Except for a rainshower late in the play, no actual water appears on stage during this one-man play based on Samuel Coleridge’s 1798 poem, “The Rime of the Ancient Mariner,” but there’s enough of it projected on a set of ragged sails to make sensitive stomachs queasy. In Albatross, writers Matthew Spengler and Benjamin Evett have created an intense one-man play around Coleridge’s poem, famous for its place in the early history of Romanticism. Evett himself performs the title figure in a tour-de-force of acting chops and physical stamina.

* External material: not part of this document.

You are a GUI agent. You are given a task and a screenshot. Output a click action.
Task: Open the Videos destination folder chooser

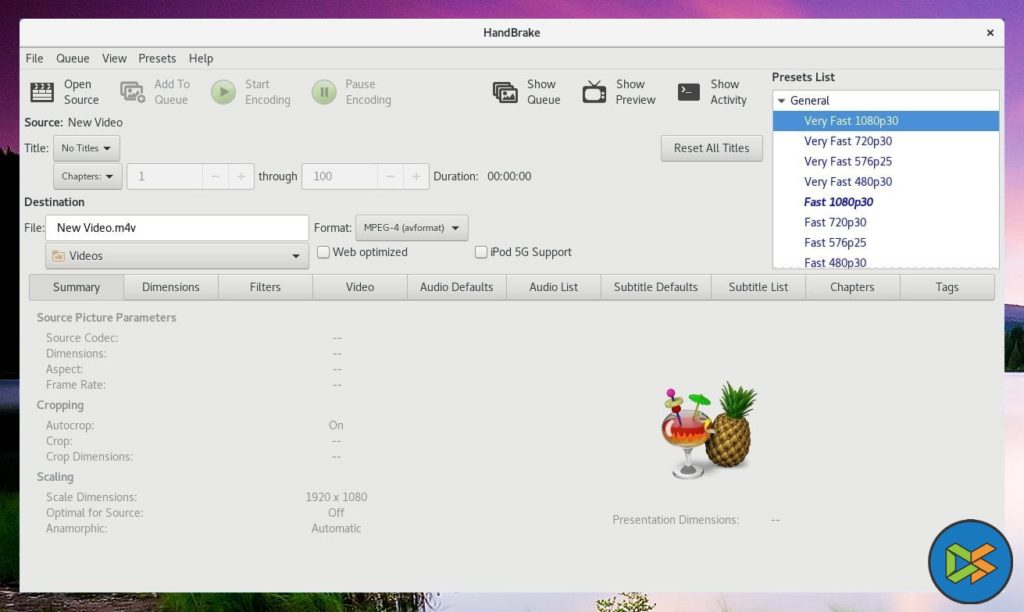click(x=177, y=256)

Benjamin Evett. Photo: Carole Goldfarb. |
Benjamin Evett. Photo: Carole Goldfarb. |
Coleridge’s poem, already rich in imagery and circumstance, and worthy of an unembellished performance in its own right, is here the skeleton on which Spengler and Evett attach a considerable amount of narrative flesh. The mariner, for example, is given a back story of a sick child, a drunken wife, and a tavern visit in Bristol that leads to his being shanghaied aboard a privateer captained by the ferocious Black Dog.
Even more new characters and events, like the cruel destruction of a Spanish galleon and the even crueler death of one of its sailors, which conflates the story with that of the Flying Dutchman, are present, and the dialogue is filled with the salty profanities of the sort that give us phrases like “swearing like a sailor.” The mariner, having been forced to walk the earth for nearly three centuries, often interjects modern references; the appearance of an IPhone is one obvious example.
The original’s highlights remain, of course: these include the ship’s being caught in the icebound South Pole, its windless stasis in the sizzling South Pacific, the presence of supernatural spirits, and the appearance of an albatross that saves the ship only to be meaninglessly slain, thereby precipitating the mariner’s odyssey of guilt and repentance. And Coleridge’s themes regarding the taking of life and respect for nature are updated, with an especially pointed message about the careless disposal of refuse.
Benjamin Evett. Photo: Carole Goldfarb. |
Now and then, a verse or two from Coleridge is inserted, and the mariner occasionally takes an ironic, metatheatrical tone toward the poem, making fun of the audience’s expectations regarding such well-known lines as the one about “Water, water, everywhere nor any drop to drink.” The writers have added a great deal of rather vivid verbal imagery depicting physical horrors, including what it’s like when you’re adrift without water for days under a blazing sun and have only your own rotten piss to drink.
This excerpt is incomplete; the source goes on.